Snowflake: a tool for all-level analysts
Updated July 16, 2023

Snowflake: a tool for all-level analysts

Anonymous | TrustRadius Reviewer
Score 10 out of 10
Vetted Review
Verified User

Overall Satisfaction with Snowflake

We use Snowflake to query data from AWS S3. SQL query is easy to use for all level of data analysts/data scientists and as a result, Python or R is not required to pull data from Snowflake. Snowflake is widely used in my organization from customer acquisition to customer management.
  • Query.
  • Easy to use.
  • Low requirements.
  • Data type.
  • Speed.
  • Integration.
  • Efficient.
  • Work together.
  • Lower the requirement.
Compared to Amazon Redshift, Snowflake is slightly easier and faster to achieve ROI but based on the user's perspective, the two tools have very little difference since both are leveraging SQL to pull data from AWS S3. Snowflake is also working with Microsoft Azure but it is not used in my organization.
All the questions you have with Snowflake on the coding level is just SQL for which you can get the support from any SQL tutorial website such as W3 schools; on the access level it's based on your organization's authorization and you cannot really require Snowflake to figure that out.
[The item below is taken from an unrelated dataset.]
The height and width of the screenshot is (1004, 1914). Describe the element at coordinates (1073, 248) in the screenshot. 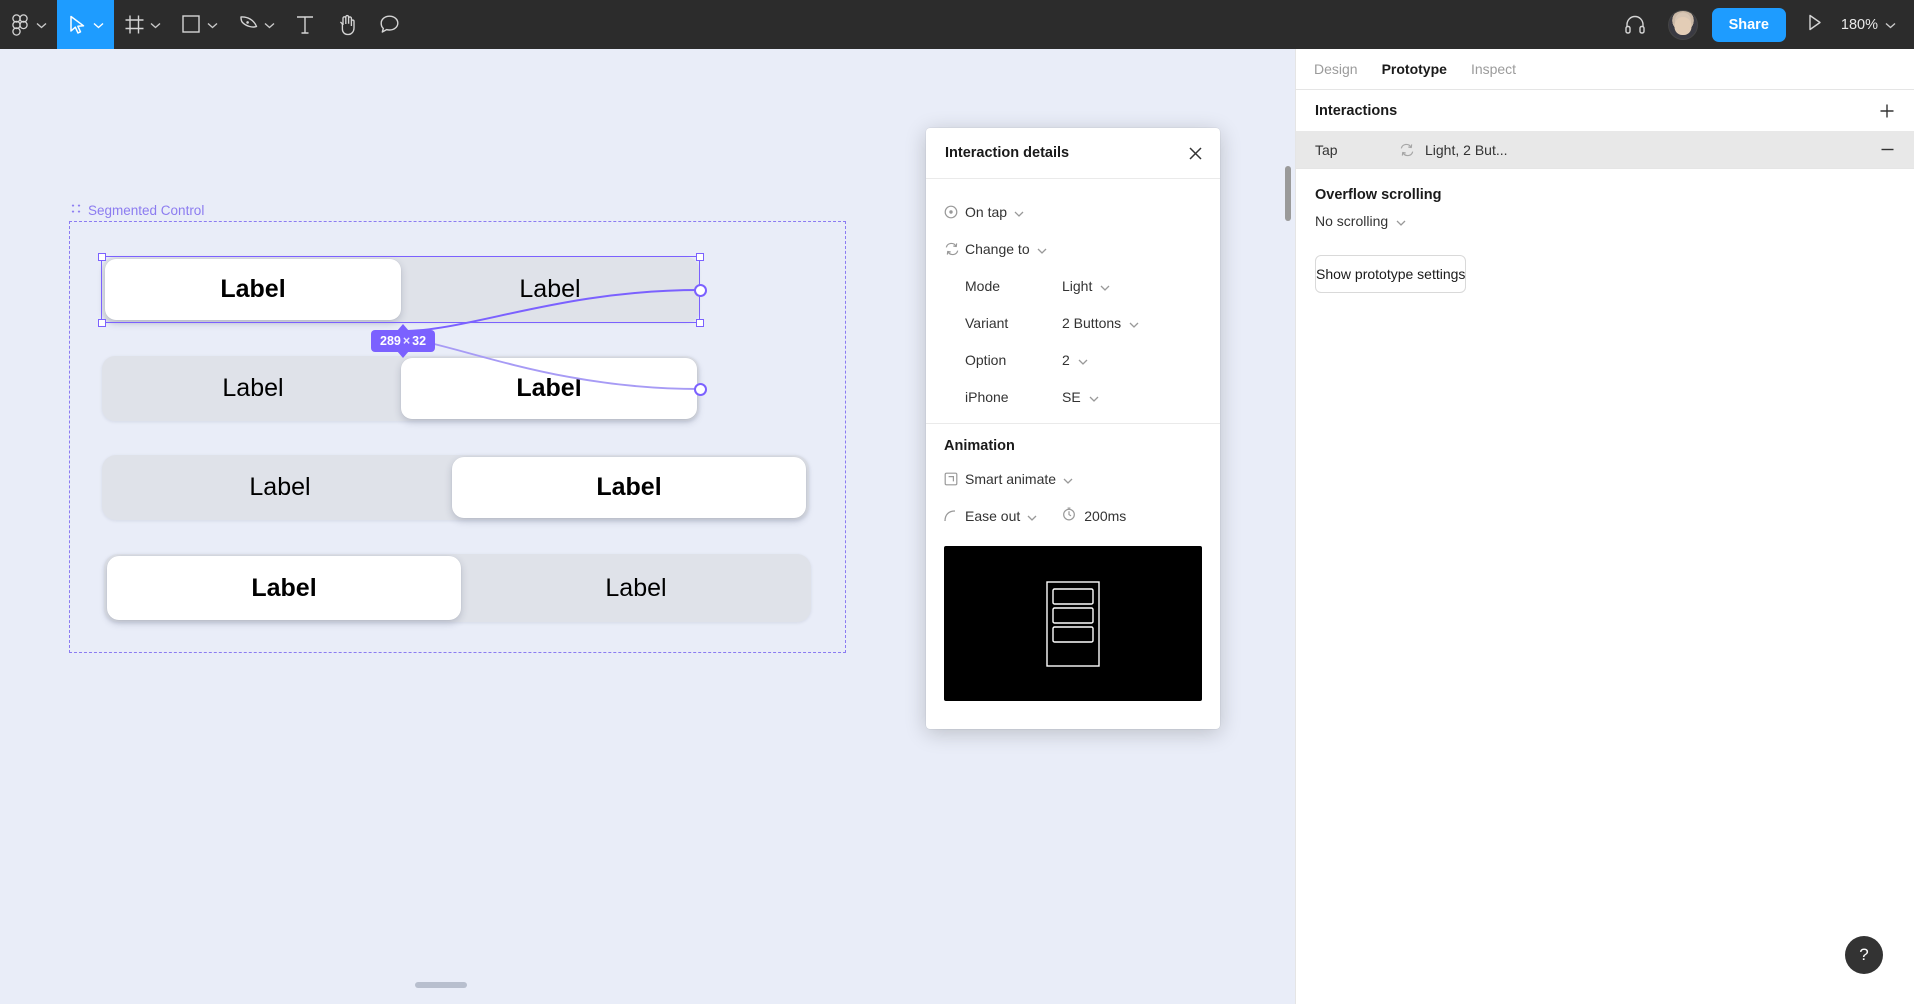

I see `action-row: Change to` at that location.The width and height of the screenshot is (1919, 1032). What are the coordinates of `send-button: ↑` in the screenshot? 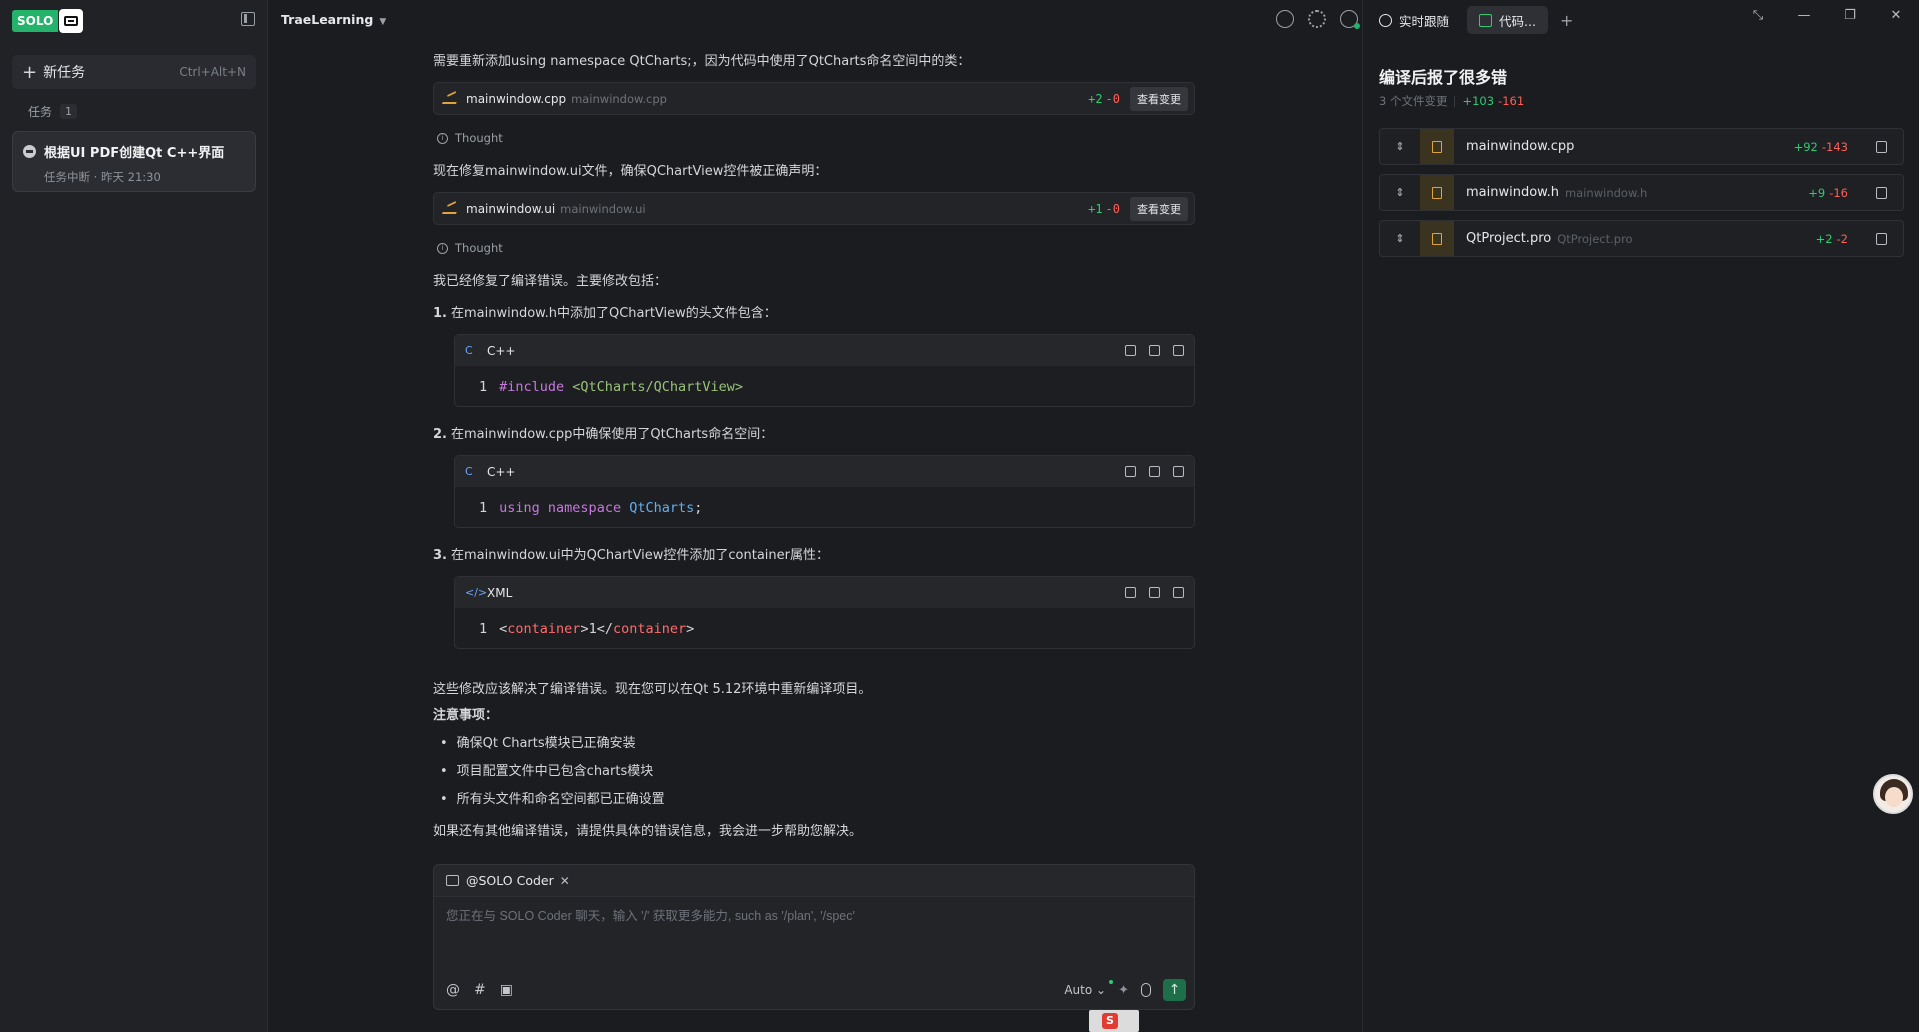 It's located at (1174, 990).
Do you think Snowflake delivers good value for the price?

Yes

Are you happy with Snowflake's feature set?

Yes

Did Snowflake live up to sales and marketing promises?

Yes

Did implementation of Snowflake go as expected?

Yes

Would you buy Snowflake again?

Yes

Snowflake works really well when you have all different levels of data analysts in one team. Snowflake can be the common tool to pull data and create tables since SQL is such a basic and easy-to-use data science language without the requirement of fully understanding the data type.